IsUMap: Manifold Learning and Data Visualization leveraging Vietoris-Rips filtrations
Lukas Silvester Barth, Fatemeh, Fahimi, Parvaneh Joharinad, Jürgen Jost, Janis Keck
TL;DR
IsUMap addresses the challenge of producing informative, geometry-faithful low-dimensional representations for data with non-uniform distributions by merging locally distorted metrics derived from Vietoris-Rips filtrations into a global intrinsic metric via metric realization. It blends Isomap and UMAP within the framework of uber metric spaces, using star-graph local metrics, $t$-conorm merging, and shortest-path completion to generate a unified distance and a low-dimensional embedding via MDS. The work provides both theoretical foundations (weighted simplicial complexes, metric realization, and category-theoretic framing) and extensive empirical demonstrations across synthetic manifolds, image data, non-uniform hemispherical distributions, knotted proteins, and RNA-velocity trajectories, illustrating improved geometric fidelity and topological structure preservation.

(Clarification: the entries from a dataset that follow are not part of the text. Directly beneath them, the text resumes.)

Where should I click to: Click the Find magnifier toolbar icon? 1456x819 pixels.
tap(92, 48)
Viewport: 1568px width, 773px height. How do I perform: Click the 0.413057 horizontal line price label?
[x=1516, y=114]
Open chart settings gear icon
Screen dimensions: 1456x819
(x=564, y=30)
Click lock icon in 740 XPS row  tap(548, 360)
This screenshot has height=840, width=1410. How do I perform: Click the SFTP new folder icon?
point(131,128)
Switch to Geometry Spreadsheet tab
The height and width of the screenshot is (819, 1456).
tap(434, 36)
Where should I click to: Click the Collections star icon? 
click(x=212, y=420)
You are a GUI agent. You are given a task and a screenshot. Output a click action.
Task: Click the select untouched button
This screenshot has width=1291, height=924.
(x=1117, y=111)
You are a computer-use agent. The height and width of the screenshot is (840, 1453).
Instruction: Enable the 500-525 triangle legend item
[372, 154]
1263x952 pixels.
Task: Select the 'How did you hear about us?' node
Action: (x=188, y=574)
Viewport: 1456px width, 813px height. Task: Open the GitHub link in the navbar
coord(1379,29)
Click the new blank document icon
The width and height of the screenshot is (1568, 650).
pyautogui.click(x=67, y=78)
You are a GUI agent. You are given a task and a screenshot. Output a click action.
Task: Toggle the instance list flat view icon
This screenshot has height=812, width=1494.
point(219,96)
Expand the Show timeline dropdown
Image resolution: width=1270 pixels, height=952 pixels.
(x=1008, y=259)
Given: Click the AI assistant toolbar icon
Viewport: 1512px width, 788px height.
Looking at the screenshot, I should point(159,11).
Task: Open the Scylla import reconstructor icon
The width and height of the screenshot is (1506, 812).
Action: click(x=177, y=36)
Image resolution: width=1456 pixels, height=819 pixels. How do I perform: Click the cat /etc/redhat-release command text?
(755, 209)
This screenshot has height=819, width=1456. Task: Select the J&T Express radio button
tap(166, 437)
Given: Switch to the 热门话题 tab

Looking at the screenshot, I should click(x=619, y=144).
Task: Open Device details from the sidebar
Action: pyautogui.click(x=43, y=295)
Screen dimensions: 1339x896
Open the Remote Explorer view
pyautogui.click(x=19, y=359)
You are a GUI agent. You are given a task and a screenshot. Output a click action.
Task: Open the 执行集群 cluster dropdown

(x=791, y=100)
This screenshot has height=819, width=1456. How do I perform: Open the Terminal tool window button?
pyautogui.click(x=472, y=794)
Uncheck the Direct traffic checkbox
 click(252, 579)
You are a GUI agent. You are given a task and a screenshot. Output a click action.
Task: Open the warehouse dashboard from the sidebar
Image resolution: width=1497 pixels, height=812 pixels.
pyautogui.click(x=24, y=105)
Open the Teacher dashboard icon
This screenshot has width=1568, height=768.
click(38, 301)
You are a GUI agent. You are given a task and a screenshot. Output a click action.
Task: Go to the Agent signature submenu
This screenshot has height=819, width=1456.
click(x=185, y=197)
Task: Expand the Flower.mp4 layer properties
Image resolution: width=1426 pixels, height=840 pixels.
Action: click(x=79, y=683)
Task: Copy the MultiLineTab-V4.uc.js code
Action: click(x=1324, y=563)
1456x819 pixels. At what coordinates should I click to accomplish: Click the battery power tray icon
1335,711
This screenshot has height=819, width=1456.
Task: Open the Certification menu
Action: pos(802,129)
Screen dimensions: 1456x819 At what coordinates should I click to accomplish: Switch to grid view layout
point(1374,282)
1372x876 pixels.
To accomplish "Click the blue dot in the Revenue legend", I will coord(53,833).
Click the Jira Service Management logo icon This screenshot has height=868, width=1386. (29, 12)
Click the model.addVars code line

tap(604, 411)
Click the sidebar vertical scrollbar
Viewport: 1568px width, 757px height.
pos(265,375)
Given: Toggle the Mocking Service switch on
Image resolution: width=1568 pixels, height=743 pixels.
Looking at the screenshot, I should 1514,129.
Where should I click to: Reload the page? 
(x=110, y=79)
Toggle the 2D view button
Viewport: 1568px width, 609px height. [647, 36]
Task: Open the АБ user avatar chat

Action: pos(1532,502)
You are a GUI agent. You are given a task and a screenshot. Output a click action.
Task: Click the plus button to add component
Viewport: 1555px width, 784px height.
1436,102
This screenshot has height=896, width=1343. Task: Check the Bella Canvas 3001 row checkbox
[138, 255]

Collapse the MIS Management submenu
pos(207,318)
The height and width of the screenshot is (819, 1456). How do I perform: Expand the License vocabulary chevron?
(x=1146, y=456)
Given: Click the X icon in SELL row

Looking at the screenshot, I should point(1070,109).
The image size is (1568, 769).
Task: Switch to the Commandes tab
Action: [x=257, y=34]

The approach offers a robust, interpretable pipeline for visualization and downstream tasks in scenarios with density variation and complex local geometry.
Abstract
This work introduces IsUMap, a novel manifold learning technique that enhances data representation by integrating aspects of UMAP and Isomap with Vietoris-Rips filtrations. We present a systematic and detailed construction of a metric representation for locally distorted metric spaces that captures complex data structures more accurately than the previous schemes. Our approach addresses limitations in existing methods by accommodating non-uniform data distributions and intricate local geometries. We validate its performance through extensive experiments on examples of various geometric objects and benchmark real-world datasets, demonstrating significant improvements in representation quality.